Maximum remuneration in personal injury actions

8-2 (1) Subject to the court’s approval of higher remuneration under section 66(7) of the Act, the maximum remuneration to which a lawyer is entitled under a contingent fee agreement for representing a client up to and including all matters pertaining to the trial of an action, when acting for a plaintiff in

(a) a claim for personal injury or wrongful death arising out of the use or operation of a motor vehicle, is 33 1/3% of the amount recovered, and

(b) any other claim for personal injury or wrongful death, is 40% of the amount recovered.

(2) Despite subrule (1), a contingent fee agreement may provide that the lawyer may elect to forego any remuneration based on a proportion of the amount recovered and receive instead an amount equal to any costs awarded to the client by order of a court.

(3) This Rule does not prevent a lawyer and client from making a separate agreement for payment beyond the amount specified in subrule (1) to compensate the lawyer for representing the client in an appeal from a trial judgment pronounced in the proceeding for which the lawyer was retained.

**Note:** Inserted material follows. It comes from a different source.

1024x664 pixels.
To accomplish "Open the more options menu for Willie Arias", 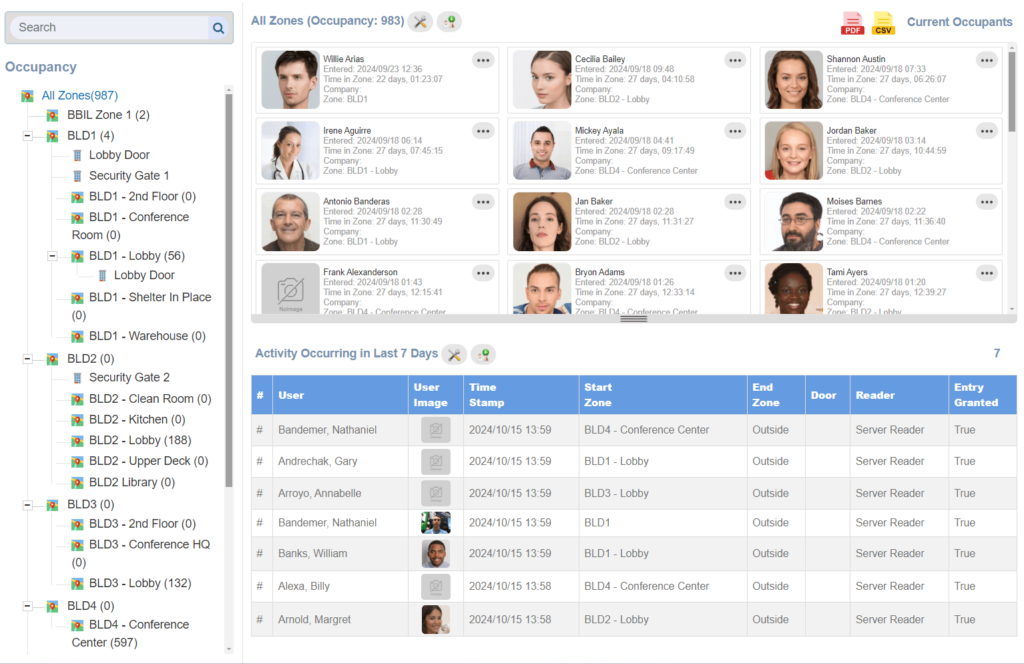I will click(x=484, y=60).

Form and content of contingent fee agreements

8-3 A contingent fee agreement must

(a) be in writing,

(b) state that the person who entered into the agreement with the lawyer may, within 3 months after the agreement was made or the retainer between the solicitor and client was terminated by either party, apply to a district registrar of the Supreme Court of British Columbia to have the agreement examined, even if the person has made payment to the lawyer under the agreement, and

(c) not include a provision that

(i) the lawyer is not liable for negligence or is relieved from any responsibility to which a lawyer would otherwise be subject,

(ii) the claim or cause of action that is the subject matter of the agreement cannot be abandoned, discontinued or settled without the consent of the lawyer, a law firm or a law corporation, or

(iii) the client may not change lawyers before the conclusion of the claim or cause of action that is the subject matter of the agreement.

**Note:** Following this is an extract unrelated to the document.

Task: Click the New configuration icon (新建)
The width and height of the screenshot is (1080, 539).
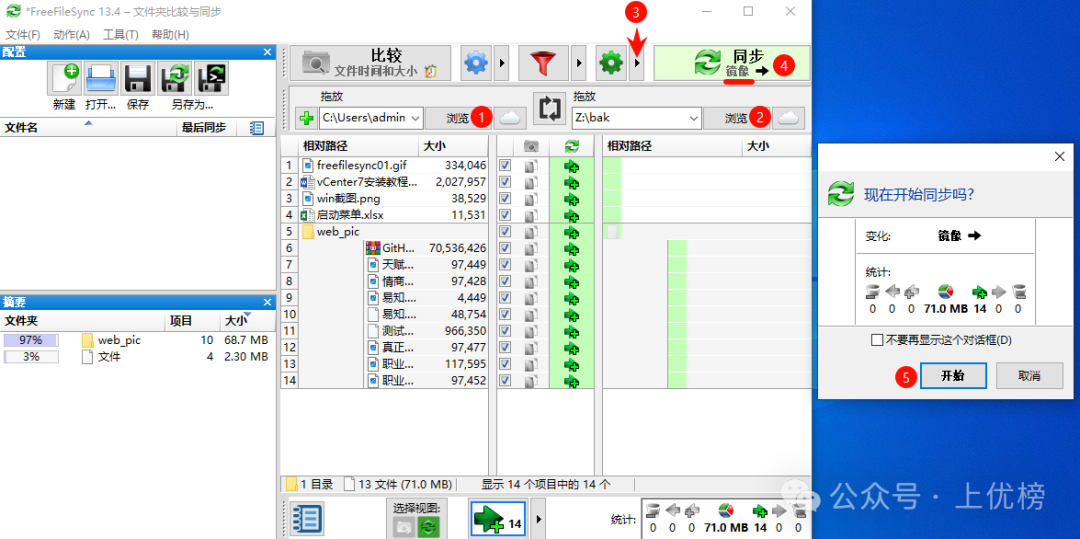Action: [x=64, y=79]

Statement of Rules in contingent fee agreements

8-4 (1) A contingent fee agreement between a lawyer and a plaintiff in a claim for personal injury or wrongful death arising out of the use or operation of a motor vehicle must include the following statement, prominently placed:

Under the Rules of the Law Society of British Columbia, without court approval, a lawyer may charge a maximum of 33 1/3% of the total amount recovered in a claim for personal injury or wrongful death arising out of the use of a motor vehicle.

The percentage limit applies to all matters related to the trial of a lawsuit, but does not include any appeal. A lawyer and a client may make a separate agreement for legal fees for an appeal.

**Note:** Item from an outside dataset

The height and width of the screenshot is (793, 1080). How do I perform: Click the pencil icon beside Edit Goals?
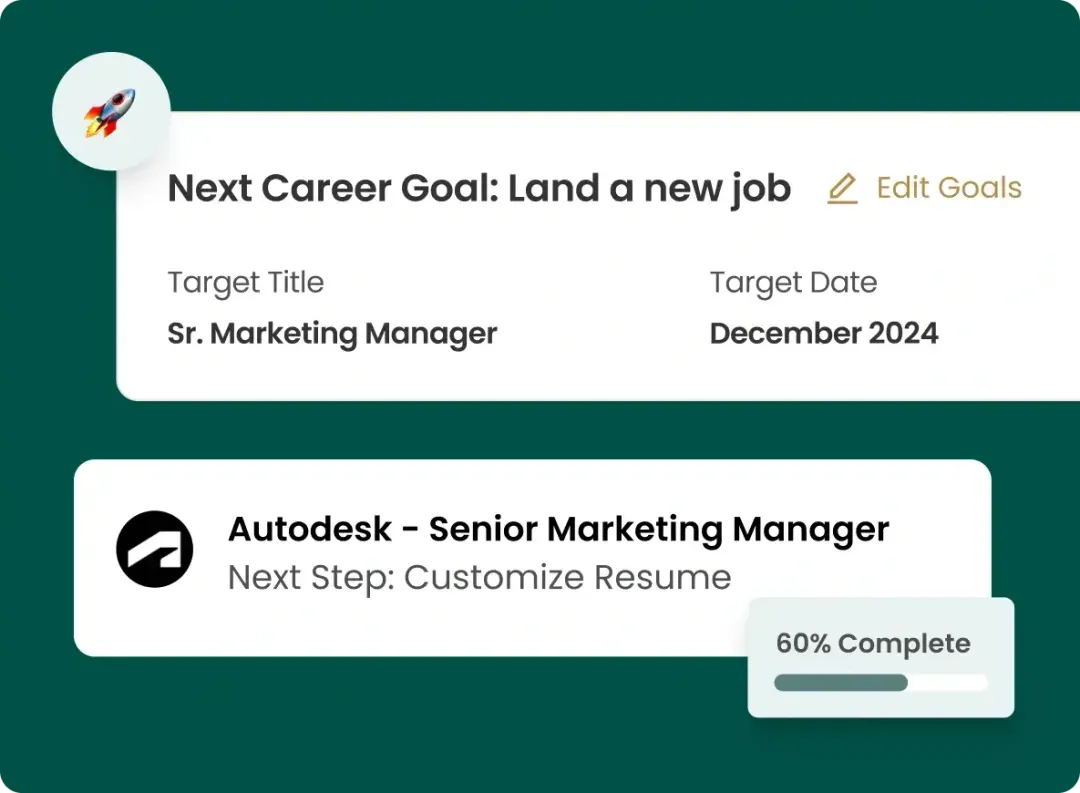[842, 189]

Fees charged by different lawyers vary.

(2) A contingent fee agreement between a lawyer and a plaintiff in a claim for personal injury or wrongful death not affected by subrule (1) must include the following statement, prominently placed:

Under the Rules of the Law Society of British Columbia, without court approval, a lawyer may charge a maximum of 40% of the total amount recovered in a claim for personal injury or wrongful death.

The percentage limit applies to all matters related to the trial of a lawsuit, but does not include any appeal. A lawyer and a client may make a separate agreement for legal fees for an appeal.

Fees charged by different lawyers vary.

(3) If a contingent fee agreement includes a provision permitted under Rule 8-2(2), the statement required under subrule (1) or (2) must include the following:

The Law Society Rules allow a lawyer and client to agree that the lawyer may choose to charge the amount of costs awarded instead of a percentage of the amount recovered.

In addition to the above protections, the BC Class Proceedings Act provides additional safegaurds to ensure that fees are reasonable in Class Action Lawsuits.

This safeguard is necessary because once certified a lawyer chosen by a class representative represents the interests of the entire class which could include thousands of people.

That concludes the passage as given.